5 Things Alaska: COVID-19 update, Telehealth bill, Dispatch from WA

America now has 11,329 confirmed cases of COVID-19, 85% of which came in the last seven days. Organizations like JP Morgan predict a 2% economic contraction nationally in Q1 and a 3% contraction in Q2, miring us already in a recession. Oil is down to $20 for the first time since 2002. These are precarious times. So, do your best to add a little love and empathy to your interactions. It might make all the difference…

 

 

 

 

With help from Emily Boerger

1. Coronavirus health update

Alaska announced its first confirmed case of COVID-19 last Thursday.  It’s now up to 9 confirmed cases. Since then, the state has pushed forward with four health mandates aimed at preventing community spread of the disease through the closure of schools, libraries, museums, dine-in services at bars and restaurants, and through required isolation for residents who have recently traveled.

DHSS also released a series of health alerts, including this one which suspends “all long-term services and supports that occur in congregate settings, including senior centers, adult day services, and any site-based day habilitation or supported employment activities where individuals gather together.”

The good news is that all of the known cases in Alaska so far are travel-related. The bad news is that based on the experience of other states, the virus may already be spreading undetected in communities. Hopefully the swift action to enforce social distancing by state leadership will help flatten the curve in Alaska.

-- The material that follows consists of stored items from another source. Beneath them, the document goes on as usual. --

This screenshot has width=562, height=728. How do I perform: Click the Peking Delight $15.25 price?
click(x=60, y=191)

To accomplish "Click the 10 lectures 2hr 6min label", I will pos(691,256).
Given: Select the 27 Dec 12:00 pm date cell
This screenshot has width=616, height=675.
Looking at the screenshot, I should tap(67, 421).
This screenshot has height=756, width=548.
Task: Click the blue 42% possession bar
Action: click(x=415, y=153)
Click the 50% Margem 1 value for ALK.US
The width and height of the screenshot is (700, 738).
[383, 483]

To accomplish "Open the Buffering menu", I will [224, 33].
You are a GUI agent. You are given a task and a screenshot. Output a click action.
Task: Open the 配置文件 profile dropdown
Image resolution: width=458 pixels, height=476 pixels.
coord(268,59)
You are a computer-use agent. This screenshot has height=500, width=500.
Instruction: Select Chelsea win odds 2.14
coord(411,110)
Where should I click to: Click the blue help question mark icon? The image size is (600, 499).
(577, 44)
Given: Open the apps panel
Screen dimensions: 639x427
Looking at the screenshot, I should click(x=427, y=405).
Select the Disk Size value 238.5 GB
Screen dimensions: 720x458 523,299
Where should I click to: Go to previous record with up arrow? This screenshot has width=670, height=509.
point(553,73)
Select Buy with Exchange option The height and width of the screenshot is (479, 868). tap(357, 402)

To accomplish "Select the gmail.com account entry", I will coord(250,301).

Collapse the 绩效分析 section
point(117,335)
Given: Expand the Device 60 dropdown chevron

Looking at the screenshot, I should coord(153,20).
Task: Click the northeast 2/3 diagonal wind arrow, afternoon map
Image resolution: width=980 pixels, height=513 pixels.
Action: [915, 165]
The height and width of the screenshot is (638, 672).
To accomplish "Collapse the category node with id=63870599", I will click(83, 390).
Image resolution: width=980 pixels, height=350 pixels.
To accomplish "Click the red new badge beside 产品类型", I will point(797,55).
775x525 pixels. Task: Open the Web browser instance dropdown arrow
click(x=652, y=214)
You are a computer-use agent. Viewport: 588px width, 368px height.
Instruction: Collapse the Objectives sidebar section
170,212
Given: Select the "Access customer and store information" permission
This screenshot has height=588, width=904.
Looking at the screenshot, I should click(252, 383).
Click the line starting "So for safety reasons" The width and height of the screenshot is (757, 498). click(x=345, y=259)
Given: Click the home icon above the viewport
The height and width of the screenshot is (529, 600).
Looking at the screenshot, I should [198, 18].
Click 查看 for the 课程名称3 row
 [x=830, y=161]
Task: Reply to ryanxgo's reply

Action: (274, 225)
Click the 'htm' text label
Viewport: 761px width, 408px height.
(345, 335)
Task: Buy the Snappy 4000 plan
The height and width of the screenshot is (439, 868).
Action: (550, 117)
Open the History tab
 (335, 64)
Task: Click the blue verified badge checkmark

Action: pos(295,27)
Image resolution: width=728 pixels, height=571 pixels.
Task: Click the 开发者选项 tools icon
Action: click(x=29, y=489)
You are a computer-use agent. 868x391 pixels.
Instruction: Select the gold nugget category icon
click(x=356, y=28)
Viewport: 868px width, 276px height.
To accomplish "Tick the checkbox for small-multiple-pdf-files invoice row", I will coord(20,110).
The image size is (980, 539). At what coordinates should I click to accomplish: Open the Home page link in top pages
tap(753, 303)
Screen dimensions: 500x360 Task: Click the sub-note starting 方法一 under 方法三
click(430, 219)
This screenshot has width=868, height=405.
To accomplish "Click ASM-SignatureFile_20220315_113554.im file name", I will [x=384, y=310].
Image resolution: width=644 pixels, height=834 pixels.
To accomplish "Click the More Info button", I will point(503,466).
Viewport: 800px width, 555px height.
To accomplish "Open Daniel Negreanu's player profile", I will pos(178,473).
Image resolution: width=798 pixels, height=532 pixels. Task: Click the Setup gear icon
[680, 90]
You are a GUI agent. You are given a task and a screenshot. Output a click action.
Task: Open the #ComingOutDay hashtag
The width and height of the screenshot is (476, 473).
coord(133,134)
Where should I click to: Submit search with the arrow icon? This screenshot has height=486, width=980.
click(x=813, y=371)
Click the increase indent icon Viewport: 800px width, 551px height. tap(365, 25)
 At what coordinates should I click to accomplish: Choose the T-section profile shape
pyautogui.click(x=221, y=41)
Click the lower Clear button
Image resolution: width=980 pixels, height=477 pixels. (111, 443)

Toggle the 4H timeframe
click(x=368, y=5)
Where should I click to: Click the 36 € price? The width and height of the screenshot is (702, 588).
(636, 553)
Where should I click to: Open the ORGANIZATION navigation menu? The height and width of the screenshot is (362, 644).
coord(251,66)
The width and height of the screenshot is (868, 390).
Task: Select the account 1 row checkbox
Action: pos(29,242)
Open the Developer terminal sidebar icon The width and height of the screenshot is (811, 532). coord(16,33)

2. Telehealth legislation signed by Governor

The threat of COVID-19 helped push a new telehealth bill (HB29) through the Alaska Legislature last week. The bill, which Gov. Dunleavy signed on Monday, requires health care insurers that offer plans in the group and individual market to cover telehealth services. Originally, language in the bill set an effective date of January 1, 2021. However, the threat of COVID-19 prompted senators to amend the legislation to make it effective immediately upon passage.

“Expanded access to telehealth makes us more prepared to deal with COVID-19,” said the bill’s sponsor Rep. Ivy Spohnholz. “House Bill 29’s rapid progression through the legislative process proves that Democrats and Republicans – in the House, Senate, and governor’s administration, can and will work together to pass the kind of reforms we need in the coming months.”


3. Economic impacts of COVID-19

Beyond the public health threat, COVID-19 also poses a major threat to Alaska’s economy. Among the concerns: the closure of businesses means around 8% of Alaska’s workforce is out of work, the tourism and cruise industry are expected to be hard-hit, and North Slope oil prices fell to below $30 per barrel this week. The collapsed oil market prompted ConocoPhillips and Oil Search to scale back their North Slope operations.

In response, Gov. Dunleavy announced the creation of the Alaska Economic Stabilization Team on Tuesday to address the economic threat of the novel coronavirus. “The Coronavirus Disease is exacerbating Alaska’s existing economic challenges and is unfortunately creating new ones,” said Governor Dunleavy. Additionally, the House Labor and Commerce Committee introduced legislation on Wednesday to extend Unemployment Insurance relief to Alaskans who have lost work hours due to the impacts of the pandemic.

 

4. Video: Rep. Geran Tarr

Rep. Geran Tarr represents Alaska’s House District 19 in Anchorage. Tarr currently serves on the House Health & Social Services Committee as well as on the Health & Social Services Finance Subcommittee. She joins us in this edition of “What They’re Watching” to discuss trauma-informed practices and early intervention.

“A couple years ago we were able to get a statute passed for the Department of Health and Social Services to implement trauma-informed practices there, and [we’re] looking at how we can extend that into health care and do more comprehensive screenings. We like to talk about addressing the problem upstream. So, I think this is a huge opportunity for us to do the earliest intervention possible and hopefully have much better health outcomes and save a lot of money.”

 

5. Dispatch from Seattle

State of Reform now covers health policy in nine states. It means our we’ve been covering this COVID pandemic from a lot of different perspectives. But, I’m actually writing this from the Seattle area, where I live, and where we are probably about two months ahead of Alaska in terms of the virus’s spread.

For a sense of what life is like at the epicenter of the American outbreak, we’ve started this new column “Dispatch from Seattle” to discuss life amid “community spread,” and to help inform folks about what they might expect as the number of cases grow.

The first edition gives an idea of what it looks like to visit primary care clinics, the complexity of trying to get tested, and the anxiety of lives being turned upside down. Washington public schools are closed until April 24 — though it seems likely they won’t return before summer. With this on our minds, the second edition outlines four lessons drawn from school closures, which is probably as appropriate in Alaska now as it is in Washington State.